Peachy Reasons To Cook

Why did our ancients invent fire and start cooking?
Here are three old and solid prongs in the hot debate about raw foods and cooking:
- Food Security
- Enhanced Nutritional Value
- Food Safety
1. Cooking for Food Security
Storing food makes life comfortable and dependable. It is really handy to be able to store your surplus foods, send some to a distant relative, trade some or have the weekend off from farming and mend some clothes. The farming of grains changed humanity and shaped the landscape. Suddenly, communities had long-term food storage of grains, tubers and dried pulses. From this food revolution shaped our culture. Towns were founded, cities grew and supplies for adventures and wars were fueled.
The traditional methods of preserving food were:

- Sealing
- Hilling (burying tubers in mounds)
- Drying and milling into a flour
- Preserving
- Fermenting
- Freezing
- Curing
- Smoking
- Simple Cooking
Cooking foods to a temperature of 100°C for a minimum of 5 minutes will kill many food-borne disease microorganisms (ie. salmonella, e coli, campylobacter, listeria). This enables us to keep foods for longer because they do not decay as quickly.
2. Cooking for Enhanced Nutrition
The nutritional value of foods are often enhanced by cooking.
- Heat makes many foods tastier (the sugars are released, flavours enhanced, and the fibers become more digestible.)
Geothermal cooking well Rotorua NZ - Many vegetable fibers are naturally indigestible and heating and pounding helps to make them suited to human consumption.
- The beneficial phytochemicals produced by plants such as peas and tomatoes are more readily available when cooked (but not to be cooked in carbon steel pans).
- Most plant toxins are destroyed. Early varieties of plants such as beans originally contained lectin phytohaemagglutinin which is destroyed by cooking and fermenting.
- Some cooking methods are more nutritious than others.
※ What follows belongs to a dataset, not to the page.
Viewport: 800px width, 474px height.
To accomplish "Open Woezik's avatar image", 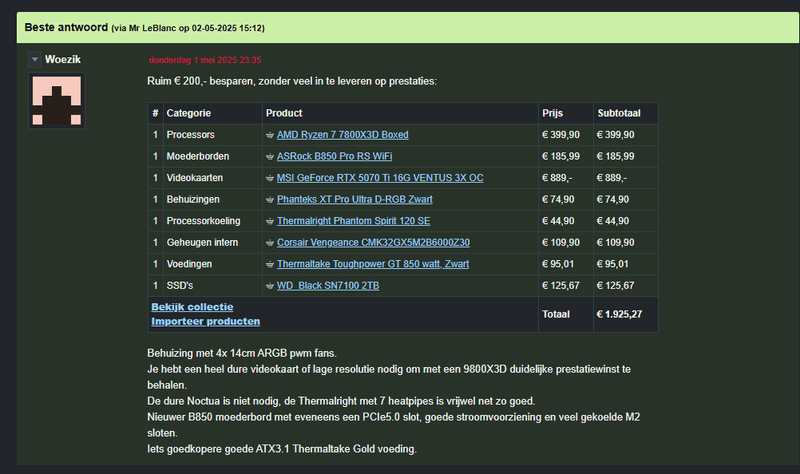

Slow and sealed cooking locks in the nutrients.
- Cooking can also destroy nutrients especially in oils and fats, making them harmful.
Not all Apples are Apples – What?

Identical apples of the same variety will rarely have the same nutritional value. Their richness of nutrients depends on the quality of the soil that the apple tree grows in.
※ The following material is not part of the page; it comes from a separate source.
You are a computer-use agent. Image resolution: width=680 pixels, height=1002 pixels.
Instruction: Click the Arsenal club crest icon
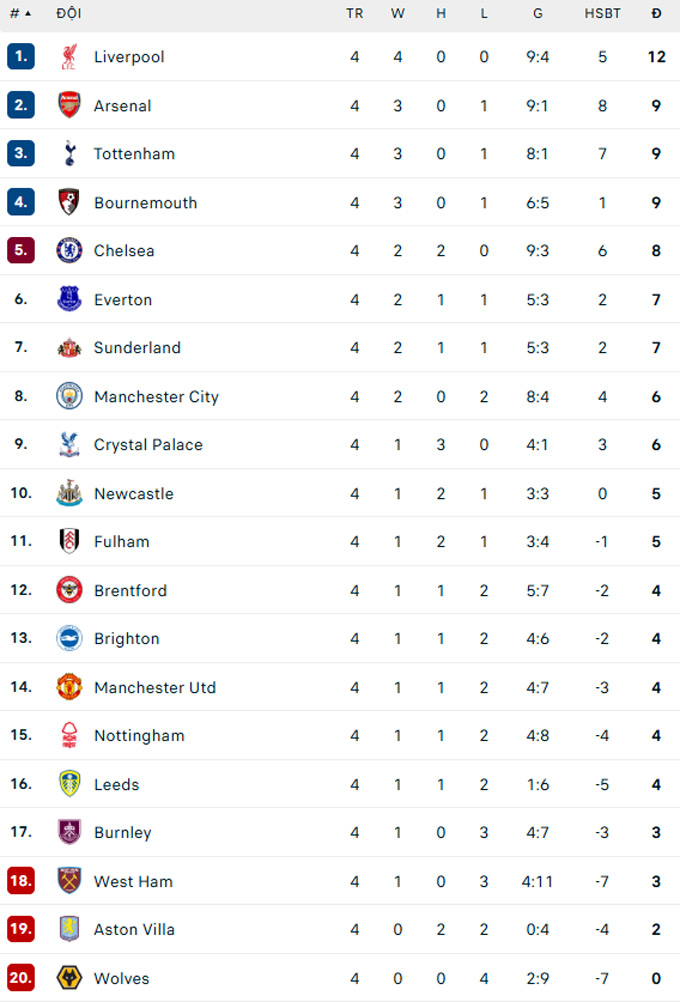(69, 105)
As for nutritional value of meats, the animal’s exercise, stress levels and diet will affect the type fats and fibers in the meat. (Freely ranging animals have more nutrients and better quality fats. “Wild-animal fats are different from both farm-animal fats and processed fats, says Dewailly. Farm animals, cooped up and stuffed with agricultural grains (carbohydrates) typically have lots of solid, highly saturated fat.”
3. Cooking for Food Safety
Many bacteria, viruses, some poisons and harmful micro-organisms lurk in our foods. This includes liver fluke (which can be transmitted by snails). Most of these threats can be killed by cooking. But not all.
Bacteria [ie. Salmonella] usually dies when cooked. Some by-products (ie. the botulinum toxin) can be destroyed by heat but other toxins from moulds, micro-organisms, viruses or bacterial growth can still make us sick.
Good health is not so much about which foods are best to eat, or how to prepare them or what hazards to avoid. The ‘proof is in the pudding’ as long as it is a healthy mix of nutrients.